In de orthodoxe kerk is er een algemene praktijk van kinderdoop met peetouders. Bovendien willen sommige volwassenen ten tijde van de goedkeuring van het avondmaal ook peetouders hebben.
De aanwezigheid van peetouders tijdens de doop van zuigelingen is te wijten aan het feit dat het kind alleen nog niet openlijk zijn geloof in Christus kan uiten, met God kan combineren en Satan en al zijn werken kan afwijzen. Daarom doen de peetouders dit voor de baby. De peetouders nemen zelf de verantwoordelijkheid voor het opvoeden van een kind in het orthodoxe geloof. Ze getuigen voor God voor de baby. Met de doop van volwassenen is de situatie anders.
Een volwassene kan heel goed beslissingen nemen over zijn lidmaatschap van de kerk. Volwassen mensen, die helder van geest en in een geschikte toestand zijn, getuigen zelf van hun geloof, combineren zich met God en geven een "belofte" om te proberen te leven in overeenstemming met de goddelijke geboden. Daarom vindt de doop voor volwassenen plaats zonder peetouders. Het blijkt dat de "functie" van getuigen voor God voor een persoon er niet toe doet als het gaat om de volwassen doop.
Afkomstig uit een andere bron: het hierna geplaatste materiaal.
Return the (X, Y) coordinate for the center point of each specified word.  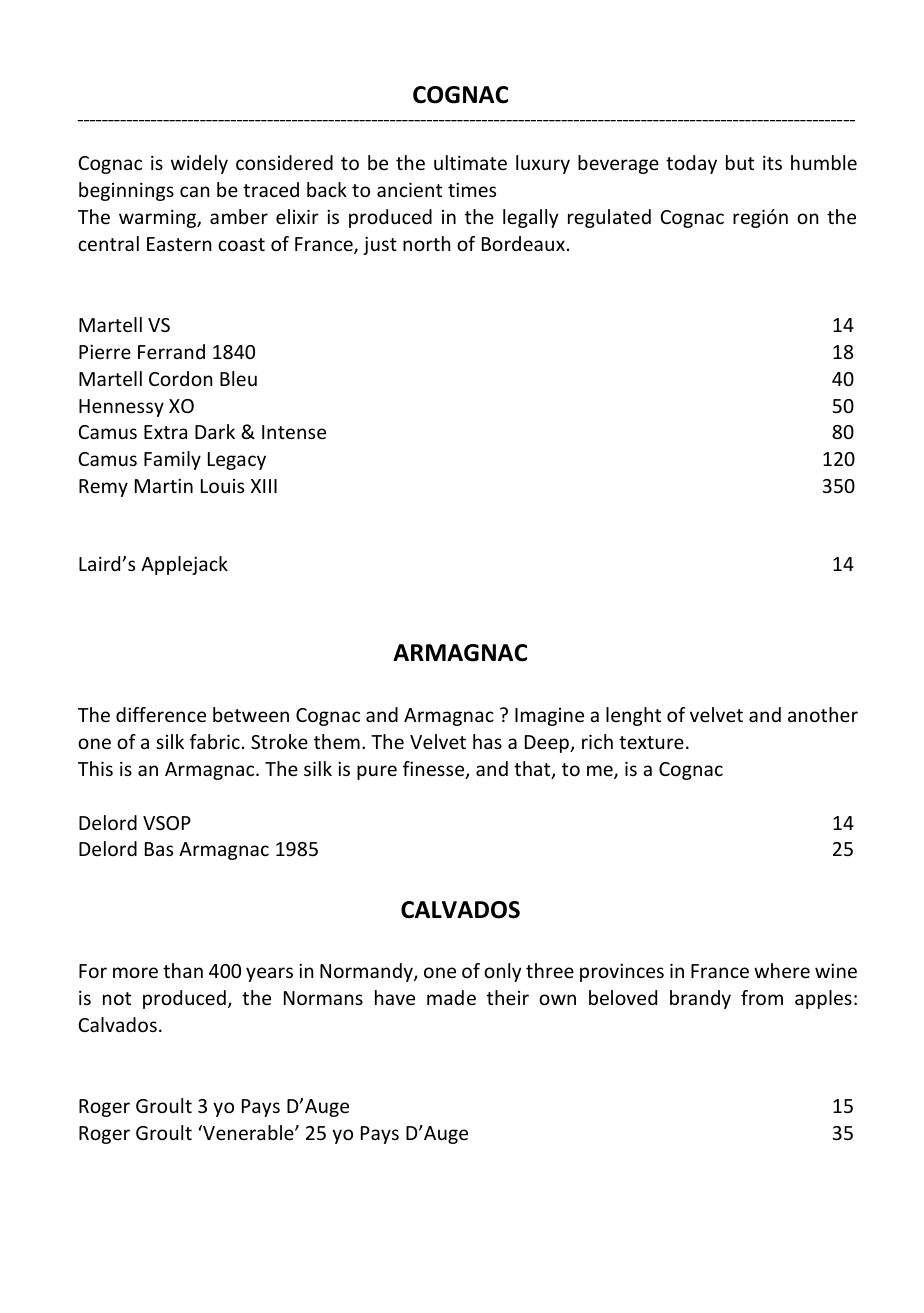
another (823, 714)
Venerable (248, 1132)
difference (161, 714)
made (451, 997)
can (194, 191)
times (472, 190)
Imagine (549, 717)
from (762, 997)
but (740, 162)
Het is echter vermeldenswaard dat sommige volwassenen nog steeds peetouders willen hebben. De kerk kan dit niet verbieden, maar tegelijkertijd moet de gedoopte persoon begrijpen dat een dergelijke praktijk niet nodig is. Vaak kiezen peetouders, volwassenen voor vrienden. De reden hiervoor kan worden beschouwd als niet zozeer religieus als huiselijk. Sommigen beschouwen deze praktijk als een vriendschapsverklaring.
We kunnen dus zeggen dat de aanwezigheid van peetouders tijdens de doop van volwassenen niet nodig is. Degenen die dit echt willen, kunnen echter hun meter kiezen. Deze praktijk schaadt de gedoopte persoon niet, maar heeft op zichzelf geen speciale betekenis, waardoor de aanwezigheid van peetouders in de gebruikelijke formaliteit verandert.